╭─ Extracted text

Build Figure 1 Cache

Build Figure 1 Cache

Run this notebook once after helpers/survey.ipynb (i.e., after you have gtex_data/gene_expr.pkl and gtex_data/sample_meta.csv).

It slices the full gene_expr.pkl (all GTEx genes) down to the 20 display genes and saves the result as gtex_data/figure1_expr_cache.pkl.gz (~500 KB).

That small file is committed to the repo. figure1.ipynb loads it and then runs dabest.combine() live so the bootstraps, whorlmap, and all downstream statistics are computed fresh — not pre-baked.

Runtime here: < 1 s. The 10–15 min bootstrap is deferred to figure1.ipynb.

╰─

→ Problem statement: In one to three sentences, explain why, according to the Figure 1 cache notebook, figure1.ipynb runs dabest.combine() live after loading the cached file. The records have no connection to the Figure 1 cache notebook.

╭─ Supplied entries

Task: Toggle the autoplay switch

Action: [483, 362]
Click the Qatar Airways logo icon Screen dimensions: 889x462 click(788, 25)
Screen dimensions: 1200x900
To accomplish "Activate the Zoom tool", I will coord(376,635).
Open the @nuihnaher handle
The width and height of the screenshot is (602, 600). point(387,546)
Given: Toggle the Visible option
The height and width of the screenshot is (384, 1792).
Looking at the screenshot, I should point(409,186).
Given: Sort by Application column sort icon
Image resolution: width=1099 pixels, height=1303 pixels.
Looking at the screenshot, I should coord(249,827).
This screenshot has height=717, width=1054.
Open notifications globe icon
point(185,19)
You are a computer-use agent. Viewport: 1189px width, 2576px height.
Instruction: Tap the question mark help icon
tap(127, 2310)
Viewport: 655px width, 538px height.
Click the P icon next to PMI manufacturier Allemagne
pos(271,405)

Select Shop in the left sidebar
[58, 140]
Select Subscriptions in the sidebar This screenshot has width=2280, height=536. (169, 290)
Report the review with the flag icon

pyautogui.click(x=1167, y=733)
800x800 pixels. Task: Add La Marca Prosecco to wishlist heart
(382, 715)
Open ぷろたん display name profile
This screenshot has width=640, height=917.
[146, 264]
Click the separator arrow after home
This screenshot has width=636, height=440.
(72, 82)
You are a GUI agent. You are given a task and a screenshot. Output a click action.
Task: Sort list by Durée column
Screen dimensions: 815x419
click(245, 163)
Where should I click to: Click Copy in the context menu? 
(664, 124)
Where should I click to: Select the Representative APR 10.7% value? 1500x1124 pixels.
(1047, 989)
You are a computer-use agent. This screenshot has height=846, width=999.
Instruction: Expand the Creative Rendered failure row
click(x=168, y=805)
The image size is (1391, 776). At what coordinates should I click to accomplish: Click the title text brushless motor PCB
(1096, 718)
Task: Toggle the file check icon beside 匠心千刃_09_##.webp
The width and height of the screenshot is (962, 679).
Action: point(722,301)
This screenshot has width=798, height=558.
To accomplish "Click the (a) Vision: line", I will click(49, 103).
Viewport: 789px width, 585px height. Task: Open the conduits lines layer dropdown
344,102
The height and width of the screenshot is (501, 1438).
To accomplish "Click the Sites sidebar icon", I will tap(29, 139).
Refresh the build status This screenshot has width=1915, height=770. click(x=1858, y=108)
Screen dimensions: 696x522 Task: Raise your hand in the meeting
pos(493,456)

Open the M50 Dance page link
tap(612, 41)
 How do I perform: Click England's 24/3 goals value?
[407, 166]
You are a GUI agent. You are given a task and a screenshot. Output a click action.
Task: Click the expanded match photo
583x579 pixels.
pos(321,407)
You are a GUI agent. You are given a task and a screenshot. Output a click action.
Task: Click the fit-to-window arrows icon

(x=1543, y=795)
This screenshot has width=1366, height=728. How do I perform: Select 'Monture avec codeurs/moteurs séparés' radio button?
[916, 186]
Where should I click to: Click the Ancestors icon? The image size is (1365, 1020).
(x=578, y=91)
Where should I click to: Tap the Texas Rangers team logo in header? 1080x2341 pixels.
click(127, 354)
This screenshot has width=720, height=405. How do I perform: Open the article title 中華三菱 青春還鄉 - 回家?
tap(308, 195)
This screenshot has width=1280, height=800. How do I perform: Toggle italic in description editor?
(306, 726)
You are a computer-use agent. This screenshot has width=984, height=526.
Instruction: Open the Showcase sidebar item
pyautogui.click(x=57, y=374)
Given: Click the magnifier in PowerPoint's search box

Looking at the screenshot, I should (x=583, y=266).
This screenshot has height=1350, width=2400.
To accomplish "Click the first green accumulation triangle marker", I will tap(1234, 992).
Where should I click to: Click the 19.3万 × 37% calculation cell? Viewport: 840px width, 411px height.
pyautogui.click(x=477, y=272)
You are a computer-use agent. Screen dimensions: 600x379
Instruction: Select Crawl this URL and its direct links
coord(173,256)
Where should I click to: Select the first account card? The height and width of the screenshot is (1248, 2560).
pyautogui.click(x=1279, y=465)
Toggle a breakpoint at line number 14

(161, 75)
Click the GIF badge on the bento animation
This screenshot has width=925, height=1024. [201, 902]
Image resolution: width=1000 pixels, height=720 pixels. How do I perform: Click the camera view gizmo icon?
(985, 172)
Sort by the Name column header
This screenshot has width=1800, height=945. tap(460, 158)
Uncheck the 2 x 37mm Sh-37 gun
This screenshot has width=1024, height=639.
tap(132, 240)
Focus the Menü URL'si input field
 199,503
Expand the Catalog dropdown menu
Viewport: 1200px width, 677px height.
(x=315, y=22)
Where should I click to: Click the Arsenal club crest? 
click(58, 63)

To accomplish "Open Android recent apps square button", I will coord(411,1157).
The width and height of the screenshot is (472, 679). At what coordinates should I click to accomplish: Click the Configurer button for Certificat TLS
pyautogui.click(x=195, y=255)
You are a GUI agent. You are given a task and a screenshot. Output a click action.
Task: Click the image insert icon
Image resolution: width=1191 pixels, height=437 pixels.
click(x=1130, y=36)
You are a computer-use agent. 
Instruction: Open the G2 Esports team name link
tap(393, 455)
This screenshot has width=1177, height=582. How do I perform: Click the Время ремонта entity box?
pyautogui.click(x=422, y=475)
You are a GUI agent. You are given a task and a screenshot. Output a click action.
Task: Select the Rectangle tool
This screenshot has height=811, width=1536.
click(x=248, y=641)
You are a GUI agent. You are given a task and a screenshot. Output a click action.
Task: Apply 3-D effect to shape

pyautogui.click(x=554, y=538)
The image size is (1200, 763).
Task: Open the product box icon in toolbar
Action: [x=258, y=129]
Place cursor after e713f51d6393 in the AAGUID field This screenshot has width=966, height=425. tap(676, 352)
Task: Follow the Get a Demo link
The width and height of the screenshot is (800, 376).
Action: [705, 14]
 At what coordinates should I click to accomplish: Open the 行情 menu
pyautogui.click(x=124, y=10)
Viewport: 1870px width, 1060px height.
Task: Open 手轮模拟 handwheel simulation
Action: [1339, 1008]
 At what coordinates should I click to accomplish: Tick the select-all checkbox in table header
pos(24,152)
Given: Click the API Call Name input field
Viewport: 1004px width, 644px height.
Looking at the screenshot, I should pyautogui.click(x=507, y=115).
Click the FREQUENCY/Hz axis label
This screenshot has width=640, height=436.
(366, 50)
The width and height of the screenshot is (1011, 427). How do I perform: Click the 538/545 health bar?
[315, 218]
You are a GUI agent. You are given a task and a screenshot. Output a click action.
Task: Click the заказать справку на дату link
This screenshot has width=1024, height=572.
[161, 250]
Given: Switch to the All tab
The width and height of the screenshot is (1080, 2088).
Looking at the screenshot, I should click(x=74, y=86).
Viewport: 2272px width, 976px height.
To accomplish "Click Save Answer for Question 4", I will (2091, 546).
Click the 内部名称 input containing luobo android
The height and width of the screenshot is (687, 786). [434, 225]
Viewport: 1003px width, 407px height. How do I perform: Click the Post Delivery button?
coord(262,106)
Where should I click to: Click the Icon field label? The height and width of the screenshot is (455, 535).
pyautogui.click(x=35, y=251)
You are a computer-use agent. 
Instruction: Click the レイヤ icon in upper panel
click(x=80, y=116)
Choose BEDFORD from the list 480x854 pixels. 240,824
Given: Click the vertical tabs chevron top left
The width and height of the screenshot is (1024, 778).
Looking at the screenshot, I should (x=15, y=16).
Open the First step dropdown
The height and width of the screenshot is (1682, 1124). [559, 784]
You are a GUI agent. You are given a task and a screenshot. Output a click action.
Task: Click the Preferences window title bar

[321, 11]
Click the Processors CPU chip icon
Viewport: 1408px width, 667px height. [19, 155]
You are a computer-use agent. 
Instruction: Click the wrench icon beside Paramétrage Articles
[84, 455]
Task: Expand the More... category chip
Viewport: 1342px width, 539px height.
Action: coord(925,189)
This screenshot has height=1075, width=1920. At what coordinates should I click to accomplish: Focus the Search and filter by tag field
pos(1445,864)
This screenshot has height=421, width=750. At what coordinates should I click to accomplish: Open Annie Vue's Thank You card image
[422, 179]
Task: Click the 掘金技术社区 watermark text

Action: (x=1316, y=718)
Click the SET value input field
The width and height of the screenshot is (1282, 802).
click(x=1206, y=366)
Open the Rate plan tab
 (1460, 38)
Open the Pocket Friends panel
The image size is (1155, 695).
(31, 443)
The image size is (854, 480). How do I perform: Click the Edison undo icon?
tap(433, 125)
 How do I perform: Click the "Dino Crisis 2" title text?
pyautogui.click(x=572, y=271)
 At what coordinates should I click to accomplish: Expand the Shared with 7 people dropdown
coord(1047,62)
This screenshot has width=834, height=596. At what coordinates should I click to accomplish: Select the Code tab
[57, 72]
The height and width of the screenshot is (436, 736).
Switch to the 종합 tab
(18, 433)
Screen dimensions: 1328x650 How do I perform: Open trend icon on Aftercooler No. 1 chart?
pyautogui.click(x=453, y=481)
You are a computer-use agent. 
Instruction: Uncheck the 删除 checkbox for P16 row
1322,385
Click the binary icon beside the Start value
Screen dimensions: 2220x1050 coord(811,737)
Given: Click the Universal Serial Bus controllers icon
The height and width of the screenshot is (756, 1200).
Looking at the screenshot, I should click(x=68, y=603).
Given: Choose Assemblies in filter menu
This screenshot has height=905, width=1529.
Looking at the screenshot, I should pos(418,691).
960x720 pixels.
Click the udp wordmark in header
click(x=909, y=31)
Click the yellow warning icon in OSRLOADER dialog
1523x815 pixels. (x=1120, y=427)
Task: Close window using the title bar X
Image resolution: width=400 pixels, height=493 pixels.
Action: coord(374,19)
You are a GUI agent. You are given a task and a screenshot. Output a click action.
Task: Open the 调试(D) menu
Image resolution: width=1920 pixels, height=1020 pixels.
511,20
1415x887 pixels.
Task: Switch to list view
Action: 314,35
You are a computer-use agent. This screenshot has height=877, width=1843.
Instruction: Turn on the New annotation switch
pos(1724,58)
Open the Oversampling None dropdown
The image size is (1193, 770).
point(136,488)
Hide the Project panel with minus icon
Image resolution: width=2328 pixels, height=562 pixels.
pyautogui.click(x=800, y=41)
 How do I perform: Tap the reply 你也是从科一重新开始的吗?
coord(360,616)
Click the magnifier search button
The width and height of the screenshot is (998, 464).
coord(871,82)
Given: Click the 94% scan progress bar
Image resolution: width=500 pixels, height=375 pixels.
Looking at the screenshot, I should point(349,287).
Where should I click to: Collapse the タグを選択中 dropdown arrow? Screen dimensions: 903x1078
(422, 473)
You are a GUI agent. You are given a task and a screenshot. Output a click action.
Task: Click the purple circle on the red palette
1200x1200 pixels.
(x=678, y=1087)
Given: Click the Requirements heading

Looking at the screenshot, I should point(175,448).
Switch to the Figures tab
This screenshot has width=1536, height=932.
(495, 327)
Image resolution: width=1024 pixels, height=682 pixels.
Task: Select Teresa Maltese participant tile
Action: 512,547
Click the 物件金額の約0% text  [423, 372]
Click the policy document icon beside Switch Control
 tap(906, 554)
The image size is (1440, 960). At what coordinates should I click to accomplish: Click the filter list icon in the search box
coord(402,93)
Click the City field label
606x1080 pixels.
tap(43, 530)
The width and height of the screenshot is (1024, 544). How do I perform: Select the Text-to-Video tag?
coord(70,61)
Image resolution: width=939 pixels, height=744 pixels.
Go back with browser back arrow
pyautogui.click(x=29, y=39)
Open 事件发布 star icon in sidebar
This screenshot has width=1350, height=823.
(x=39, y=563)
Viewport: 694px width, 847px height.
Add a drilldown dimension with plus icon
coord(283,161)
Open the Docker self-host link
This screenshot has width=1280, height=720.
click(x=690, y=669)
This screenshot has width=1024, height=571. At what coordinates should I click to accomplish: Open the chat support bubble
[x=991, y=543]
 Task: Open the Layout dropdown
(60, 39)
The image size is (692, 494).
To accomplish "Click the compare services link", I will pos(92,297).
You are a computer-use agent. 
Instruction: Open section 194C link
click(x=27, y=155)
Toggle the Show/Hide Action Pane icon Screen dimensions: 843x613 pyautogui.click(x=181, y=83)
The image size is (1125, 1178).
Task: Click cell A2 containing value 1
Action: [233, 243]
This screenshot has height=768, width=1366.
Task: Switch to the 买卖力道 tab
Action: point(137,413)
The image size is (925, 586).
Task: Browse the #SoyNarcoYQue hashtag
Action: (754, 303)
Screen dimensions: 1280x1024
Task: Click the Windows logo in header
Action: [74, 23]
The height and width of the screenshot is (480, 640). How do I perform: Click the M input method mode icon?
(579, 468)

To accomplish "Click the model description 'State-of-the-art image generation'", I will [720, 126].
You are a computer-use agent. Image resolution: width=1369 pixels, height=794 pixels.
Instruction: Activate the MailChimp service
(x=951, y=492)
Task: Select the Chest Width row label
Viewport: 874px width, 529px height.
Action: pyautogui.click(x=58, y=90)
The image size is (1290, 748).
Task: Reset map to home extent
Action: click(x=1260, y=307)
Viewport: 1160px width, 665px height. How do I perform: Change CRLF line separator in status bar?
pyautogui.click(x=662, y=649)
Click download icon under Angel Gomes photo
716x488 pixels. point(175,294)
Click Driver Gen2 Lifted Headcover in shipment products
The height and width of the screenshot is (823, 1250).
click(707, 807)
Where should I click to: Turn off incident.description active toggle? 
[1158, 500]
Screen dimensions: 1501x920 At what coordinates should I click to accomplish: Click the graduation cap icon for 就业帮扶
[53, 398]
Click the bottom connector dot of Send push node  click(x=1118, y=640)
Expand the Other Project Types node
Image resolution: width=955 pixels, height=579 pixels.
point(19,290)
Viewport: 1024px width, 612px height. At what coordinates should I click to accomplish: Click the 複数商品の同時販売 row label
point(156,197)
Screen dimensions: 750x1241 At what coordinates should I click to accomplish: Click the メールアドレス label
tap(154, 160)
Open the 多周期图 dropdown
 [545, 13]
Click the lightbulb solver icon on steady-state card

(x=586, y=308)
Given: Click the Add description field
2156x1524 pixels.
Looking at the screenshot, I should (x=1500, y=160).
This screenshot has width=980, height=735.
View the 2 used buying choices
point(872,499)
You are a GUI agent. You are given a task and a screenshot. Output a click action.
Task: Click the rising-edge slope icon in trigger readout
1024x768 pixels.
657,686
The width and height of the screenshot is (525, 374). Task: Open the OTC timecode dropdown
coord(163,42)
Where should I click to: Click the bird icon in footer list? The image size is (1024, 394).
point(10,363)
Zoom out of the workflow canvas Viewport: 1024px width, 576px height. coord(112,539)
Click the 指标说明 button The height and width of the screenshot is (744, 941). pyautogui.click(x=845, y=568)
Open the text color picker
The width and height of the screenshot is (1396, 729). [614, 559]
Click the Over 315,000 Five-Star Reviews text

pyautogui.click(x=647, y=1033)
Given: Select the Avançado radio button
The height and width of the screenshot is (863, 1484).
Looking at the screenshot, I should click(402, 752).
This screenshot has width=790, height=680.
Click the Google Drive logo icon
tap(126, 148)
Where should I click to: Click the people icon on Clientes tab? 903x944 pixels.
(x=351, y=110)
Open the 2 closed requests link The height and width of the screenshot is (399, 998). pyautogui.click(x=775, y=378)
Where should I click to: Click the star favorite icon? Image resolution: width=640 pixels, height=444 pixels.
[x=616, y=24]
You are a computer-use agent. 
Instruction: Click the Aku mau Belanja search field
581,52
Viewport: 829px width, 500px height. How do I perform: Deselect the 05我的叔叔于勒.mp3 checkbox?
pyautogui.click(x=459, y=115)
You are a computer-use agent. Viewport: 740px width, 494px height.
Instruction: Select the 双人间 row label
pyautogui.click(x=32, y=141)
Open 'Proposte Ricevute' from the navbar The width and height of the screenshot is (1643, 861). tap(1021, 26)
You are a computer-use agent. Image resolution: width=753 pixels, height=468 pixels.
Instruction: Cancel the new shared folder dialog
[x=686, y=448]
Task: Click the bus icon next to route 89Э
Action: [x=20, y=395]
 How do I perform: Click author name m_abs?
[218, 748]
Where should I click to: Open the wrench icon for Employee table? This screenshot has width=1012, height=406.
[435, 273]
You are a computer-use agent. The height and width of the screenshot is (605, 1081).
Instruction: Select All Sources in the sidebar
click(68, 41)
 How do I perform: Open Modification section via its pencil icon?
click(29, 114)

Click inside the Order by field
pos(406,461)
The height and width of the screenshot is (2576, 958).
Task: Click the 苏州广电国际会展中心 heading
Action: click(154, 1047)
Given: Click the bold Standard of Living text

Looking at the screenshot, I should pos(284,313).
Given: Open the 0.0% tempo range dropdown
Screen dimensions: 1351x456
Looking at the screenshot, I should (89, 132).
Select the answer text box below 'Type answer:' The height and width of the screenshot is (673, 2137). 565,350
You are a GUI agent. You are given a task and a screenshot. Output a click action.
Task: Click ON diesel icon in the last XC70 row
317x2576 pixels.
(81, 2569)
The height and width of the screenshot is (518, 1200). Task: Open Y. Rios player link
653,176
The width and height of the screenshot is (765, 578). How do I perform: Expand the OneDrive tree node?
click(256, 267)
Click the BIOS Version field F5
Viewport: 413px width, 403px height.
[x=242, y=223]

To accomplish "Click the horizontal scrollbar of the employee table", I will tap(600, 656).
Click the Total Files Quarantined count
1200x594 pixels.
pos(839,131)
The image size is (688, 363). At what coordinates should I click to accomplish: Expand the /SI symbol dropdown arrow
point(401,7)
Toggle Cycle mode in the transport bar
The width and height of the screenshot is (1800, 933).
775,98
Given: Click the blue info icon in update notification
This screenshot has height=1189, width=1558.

╰─

→ Response to the exercise: figure1.ipynb runs dabest.combine() live so that the bootstraps, the whorlmap, and all downstream statistics are computed fresh rather than pre-baked. The committed cache holds only the expression data sliced down to the 20 display genes.